Reducing migration means action on refugees and workers: ChristenUnie
ChristenUnie leader Gert-Jan Segers has told the AD in an interview that he is prepared to work on measures to limit the number of refugees coming to the Netherlands, under certain conditions.
The smallest of the four coalition parties was earlier sceptical about the wish of the VVD and CDA to reduce numbers but Segers told the paper he is now open to change. The desire to cut the asylum seekers total is widely supported in society and therefore feels like a ‘task for the entire coalition’, he said.
‘If the Netherlands grows by a city the size of Deventer every year, it is legimate to ask “can we cope”,’ Segers said.
However, Segers said this is not just a question of looking at refugee numbers.

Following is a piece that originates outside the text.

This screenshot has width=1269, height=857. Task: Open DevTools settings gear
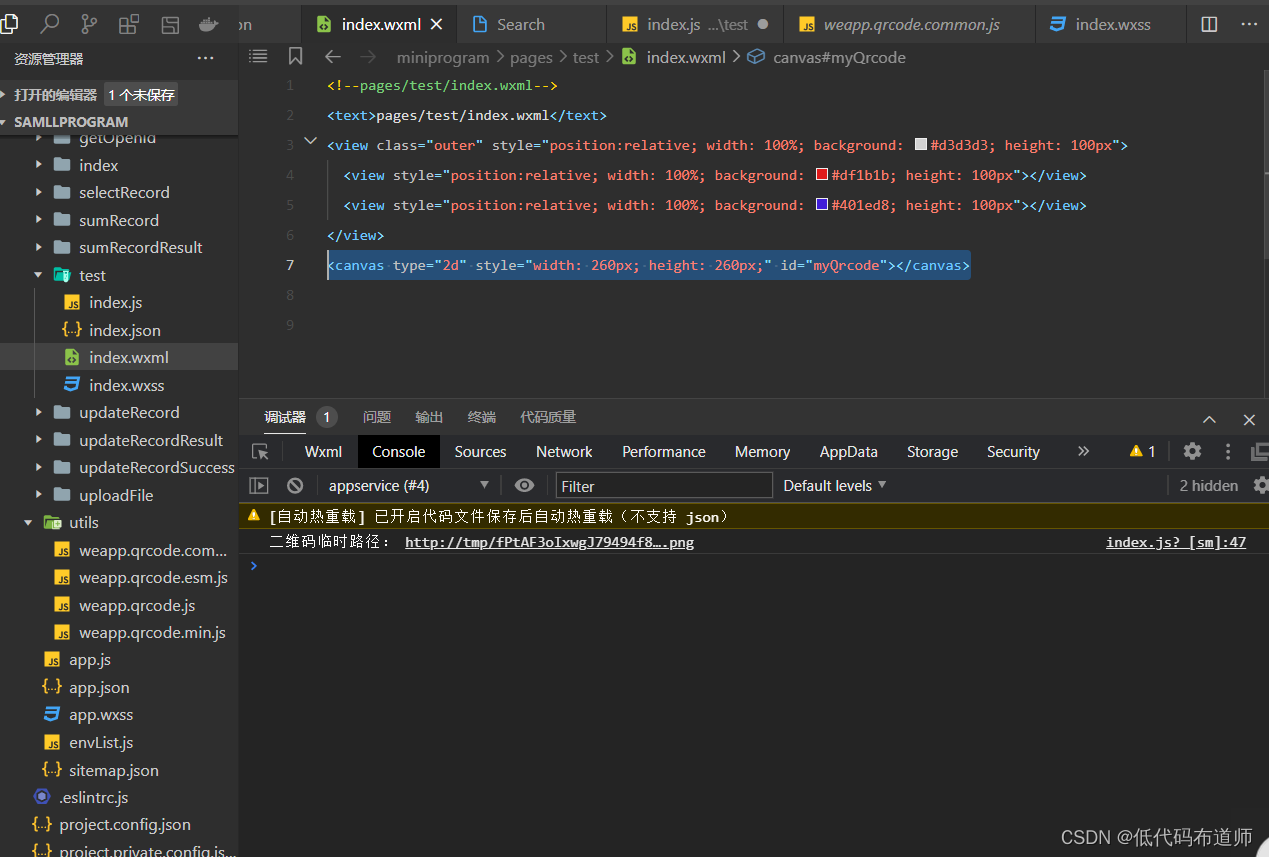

Most new arrivals, he said, are ‘labour migrants’ who work in greenhouses and slaughterhouses and are often underpaid and exploited by unlicenced staffing agencies.
Prime minister Mark Rutte has an important role in getting a grip on migration in a European context, partly by ensuring Europe’s borders are better protected, Segers said.
But he will also have to convince his fellow European leaders that there need to be permits and regulations to govern labour migration between member states.
Most of the 800,000 people who are in the Netherlands to carry out seasonal or menial jobs are from eastern Europe and have the right to freedom of movement.
Inspector
Earlier this month, the head of the social affairs ministry inspectorate told the NRC in an interview that around 15% of Dutch staffing agencies – or around 2,500 companies – are breaking the law and exploiting staff.
Without limits, or targets, for population growth, employers will continue to bring in workers to do certain jobs because successful economies like the Netherlands and Germany are ‘magnets for migrant labour’, Rits de Boer said.
Distribution centres, slaughterhouses and greenhouses are all reliant on low paid personnel and staffing agencies are actively recruiting workers in central and eastern Europe, he said. ‘They come because the staffing agencies facilitate it,’ he said.